Below, we’ll explore the remarkable and inspiring lives of PWDs who proved that their talents and skills cannot be contained by their condition.
Quite a celebrated name, Stephen Hawking is a scientist and professor who greatly contributed to the fields of physics, cosmology, and astrophysics through his comprehensive theories.
At the age of 21, Hawking was diagnosed with amyotrophic lateral sclerosis, a disease that caused his muscular weakness and atrophy. He was told to have only two more years to live but amazed medical professionals by reaching the ripe age of 76.
Hawking utilized a voice synthesizer to communicate and operated a wheelchair through head and eye movements for mobility. His awe-inspiring life story was brought into cinema through the biopic “The Theory of Everything.”

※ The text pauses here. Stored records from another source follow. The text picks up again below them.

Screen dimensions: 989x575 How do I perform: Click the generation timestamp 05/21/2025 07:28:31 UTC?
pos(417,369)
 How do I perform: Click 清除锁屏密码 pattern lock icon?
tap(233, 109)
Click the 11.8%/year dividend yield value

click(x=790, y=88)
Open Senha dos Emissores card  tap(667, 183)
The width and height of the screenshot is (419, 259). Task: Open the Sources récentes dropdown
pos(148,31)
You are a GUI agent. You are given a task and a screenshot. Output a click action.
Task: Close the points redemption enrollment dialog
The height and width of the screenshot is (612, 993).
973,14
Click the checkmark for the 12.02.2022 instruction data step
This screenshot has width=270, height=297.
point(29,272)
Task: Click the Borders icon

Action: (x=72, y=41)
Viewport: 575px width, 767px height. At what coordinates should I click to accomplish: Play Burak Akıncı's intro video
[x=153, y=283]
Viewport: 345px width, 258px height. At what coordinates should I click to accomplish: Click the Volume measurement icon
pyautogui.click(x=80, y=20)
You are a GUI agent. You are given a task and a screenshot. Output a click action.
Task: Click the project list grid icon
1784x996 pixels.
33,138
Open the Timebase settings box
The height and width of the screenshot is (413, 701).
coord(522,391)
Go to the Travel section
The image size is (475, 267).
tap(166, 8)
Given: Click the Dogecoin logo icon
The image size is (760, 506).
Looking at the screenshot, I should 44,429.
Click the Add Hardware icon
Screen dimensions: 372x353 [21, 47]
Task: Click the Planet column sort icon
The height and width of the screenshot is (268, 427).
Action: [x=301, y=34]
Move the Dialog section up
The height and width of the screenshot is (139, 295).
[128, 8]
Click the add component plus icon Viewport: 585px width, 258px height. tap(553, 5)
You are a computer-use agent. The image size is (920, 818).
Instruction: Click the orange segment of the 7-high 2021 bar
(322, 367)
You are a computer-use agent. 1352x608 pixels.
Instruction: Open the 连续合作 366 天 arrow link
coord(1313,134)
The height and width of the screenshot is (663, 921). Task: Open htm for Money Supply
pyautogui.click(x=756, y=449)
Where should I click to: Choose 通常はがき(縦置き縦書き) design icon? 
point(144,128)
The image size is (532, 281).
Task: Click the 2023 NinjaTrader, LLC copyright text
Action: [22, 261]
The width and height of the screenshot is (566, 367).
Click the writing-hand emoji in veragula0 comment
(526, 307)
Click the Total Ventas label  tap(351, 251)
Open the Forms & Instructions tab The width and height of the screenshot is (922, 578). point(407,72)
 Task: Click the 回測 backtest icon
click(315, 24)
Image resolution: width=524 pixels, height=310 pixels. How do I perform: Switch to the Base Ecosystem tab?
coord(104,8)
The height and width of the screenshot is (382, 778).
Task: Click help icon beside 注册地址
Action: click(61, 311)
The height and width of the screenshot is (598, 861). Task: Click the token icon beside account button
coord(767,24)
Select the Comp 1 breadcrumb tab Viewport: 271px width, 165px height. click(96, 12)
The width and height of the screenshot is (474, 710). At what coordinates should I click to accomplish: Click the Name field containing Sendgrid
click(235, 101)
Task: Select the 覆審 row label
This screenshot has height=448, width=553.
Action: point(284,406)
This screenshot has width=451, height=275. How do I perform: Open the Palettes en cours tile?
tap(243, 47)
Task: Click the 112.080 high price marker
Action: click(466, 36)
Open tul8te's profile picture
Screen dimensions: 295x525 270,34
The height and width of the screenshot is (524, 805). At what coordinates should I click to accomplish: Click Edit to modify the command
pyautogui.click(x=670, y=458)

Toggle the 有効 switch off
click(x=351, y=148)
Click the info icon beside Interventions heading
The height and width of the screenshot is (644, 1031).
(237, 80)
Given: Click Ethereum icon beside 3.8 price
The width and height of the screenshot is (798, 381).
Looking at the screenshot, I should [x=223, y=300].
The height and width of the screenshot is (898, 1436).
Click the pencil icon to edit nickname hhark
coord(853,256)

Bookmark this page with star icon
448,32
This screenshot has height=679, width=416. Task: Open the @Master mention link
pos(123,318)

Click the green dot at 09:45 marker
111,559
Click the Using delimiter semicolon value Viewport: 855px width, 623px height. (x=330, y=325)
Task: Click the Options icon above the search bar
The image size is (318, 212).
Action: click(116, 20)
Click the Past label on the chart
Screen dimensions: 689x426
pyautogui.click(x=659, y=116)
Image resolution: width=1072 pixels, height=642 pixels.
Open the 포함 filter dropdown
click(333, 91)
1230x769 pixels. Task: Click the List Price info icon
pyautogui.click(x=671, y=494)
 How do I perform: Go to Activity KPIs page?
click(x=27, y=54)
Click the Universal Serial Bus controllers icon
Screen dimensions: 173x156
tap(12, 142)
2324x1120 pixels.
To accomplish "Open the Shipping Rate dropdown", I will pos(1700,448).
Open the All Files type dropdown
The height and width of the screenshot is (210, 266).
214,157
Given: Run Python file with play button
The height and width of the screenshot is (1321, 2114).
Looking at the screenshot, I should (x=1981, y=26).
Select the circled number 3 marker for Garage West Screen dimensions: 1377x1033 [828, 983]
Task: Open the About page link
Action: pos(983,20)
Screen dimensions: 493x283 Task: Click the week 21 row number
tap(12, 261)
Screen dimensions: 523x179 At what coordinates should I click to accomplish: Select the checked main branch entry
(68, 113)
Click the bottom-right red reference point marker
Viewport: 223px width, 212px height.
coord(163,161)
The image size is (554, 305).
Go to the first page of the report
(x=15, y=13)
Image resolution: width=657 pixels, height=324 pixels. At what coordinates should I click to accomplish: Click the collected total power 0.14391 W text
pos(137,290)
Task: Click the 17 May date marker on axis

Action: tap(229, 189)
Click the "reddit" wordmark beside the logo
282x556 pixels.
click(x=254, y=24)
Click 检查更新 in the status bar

Andrea Boccelli was born affected by congenital glaucoma that led to his partial blindness. At the age of 12, an incident caused him to be completely blind. However, this lack of sight never became a lack of vision because he grew up to be a world-famous singer, writer, and musical producer who had reportedly sold over 75 million records and bagged many prestigious international awards.
Not everyone is familiar with acute paranoid schizophrenia, the mental illness that John Nash, a talented mathematician struggled with throughout his life. Through the film, "A Beautiful Mind," his incredible story was shared to the world. Professor Nash achieved great success in his career, and in the year 1994, he earned the Nobel Prize in Economics.
Stevie Wonder, the child prodigy of the 60s was an iconic musical figure who provided the world with his hit records and superb performances. Wonder was born blind, but his visual impairment did not obstruct his journey to becoming a celebrated musician and singer. By age eight, he was already a skilled musician and by 12, he made his debut as a recording artist.
Of course, this list will not be complete without being graced by the name of Helen Keller, the first deaf-blind person to ever acquire a bachelor’s degree. Through the help of her governess, Anne Sullivan, Keller became a renowned author, lecturer, and political activist. Moreover, she was among the leading humanitarians of the 20th century and a founder of the American Civil Liberties Union.
The words of artist Khang Kijarro Nguyen, “abled does not mean enabled; disabled does not mean less abled” ring true in the lives of celebrated personalities whose disabilities did not prevent them from touching the hearts of many. As the advocacy of spreading awareness and promoting inclusion grows, the successes of Hawking, Boccelli, Nash, Wonder, and Keller will also continue to inspire people.